1. Don't include everyone-or better yet, make a lean department that focuses on that sort of thing. Everyone else can just keep doing what they've been doing. Have the lean department go out and fix other people's work, and give lots of answers. Give up on some employees if they are too hard to convince, especially the ones who keep bringing up problems. In reality, the folks who keep bringing up problems are important to continuous improvement. Let's call it a "healthy disrespect" for the current condition.

2. Make getting it mandatory-it is way too much work to try and convince everyone. Let the doubters go, and say "I said so!!" often.

3. Take days off from lean-maybe even weeks! Do a monthly lean meeting. When you get "busy" don't make improvements (do it only when you have time (which is never)). If you do A3, leaders should let projects go late. It is the job of leadership to make sure A3 leaders meet their team's committed closing date.

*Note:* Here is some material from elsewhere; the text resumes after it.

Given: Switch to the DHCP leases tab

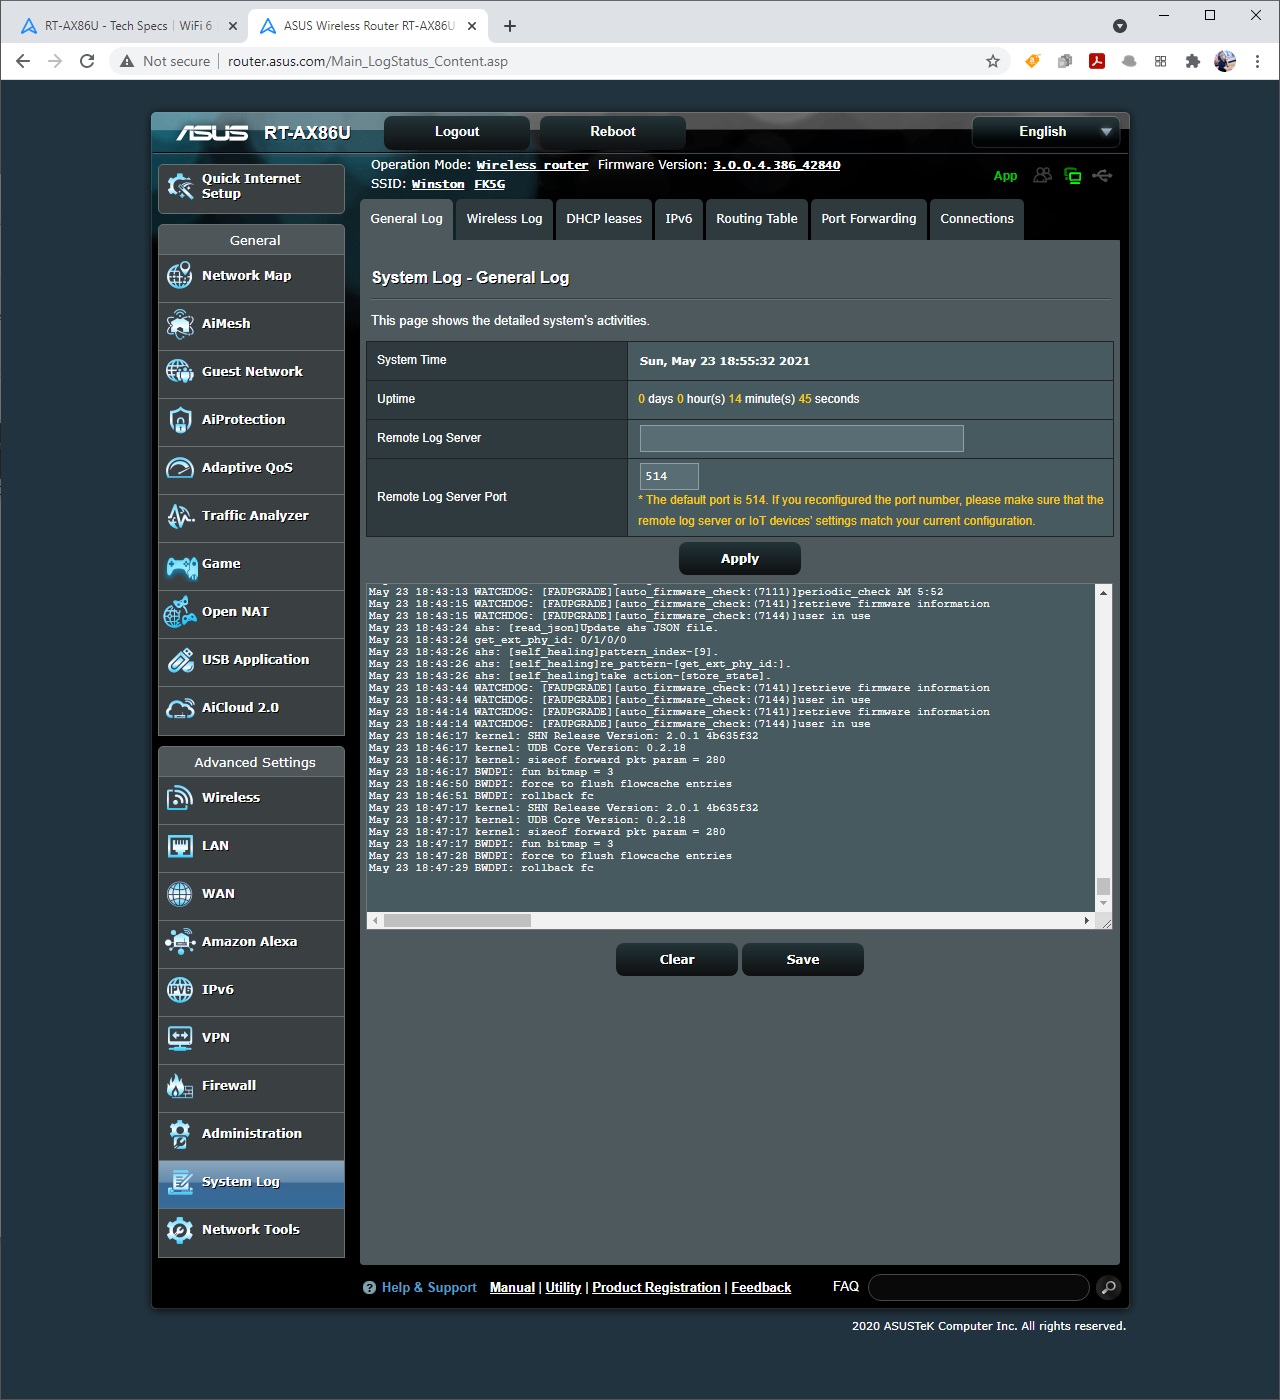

4 Limit the amount of time people from different parts of the company work together-what possible wisdom could a machine operator or a shipping clerk share? Certify lots of green belts, and let them lead A3 (the clerks and machine operators can just be on the team so they feel like they are part of it). A packaging temp at one of my clients recently saved the company $2 million per year recently because the smart ones were smart enough to listen to him.

5. Leaders should do what they've always done-don't change!! Your typical day should stay the same-give lots of answers, ask for reports, sit in lots of meetings, don't go to where the work is every day. Also, don't worry about learning TPS, that is for the lean department. Make sure lean is a side project, not the business strategy, sort of like a hobby. If you are not willing to change, how can you expect others to?

6. Don't acknowledge or thank people-remember, their paycheck is their thank you! Or, if you insist on being grateful, thank everyone at once, like an assembly line, at the monthly or quarterly status meeting. Trust me, if you do a few hundred A3s per year, you will find yourself in awe and grateful for the genius that comes out of people thinking together.

7. Go after only big ROIs-screen out projects that don't yield a certain amount of money (even though lean is a laser-like focus on time, make sure everyone remembers what is Make sure the improvement projects are big....acid rain and global warming are good. Place zero judgement on a person's willingness to make improvements....large or small.

8. Snap every once in a while so people remember you are the boss-lose that temper. One of the real challenges in truly understanding respect for people is learning to lead without power. No matter how big your office, or what income bracket you find yourself, your job is no more or less important than any other in the company. If you do lose your temper, go apologize.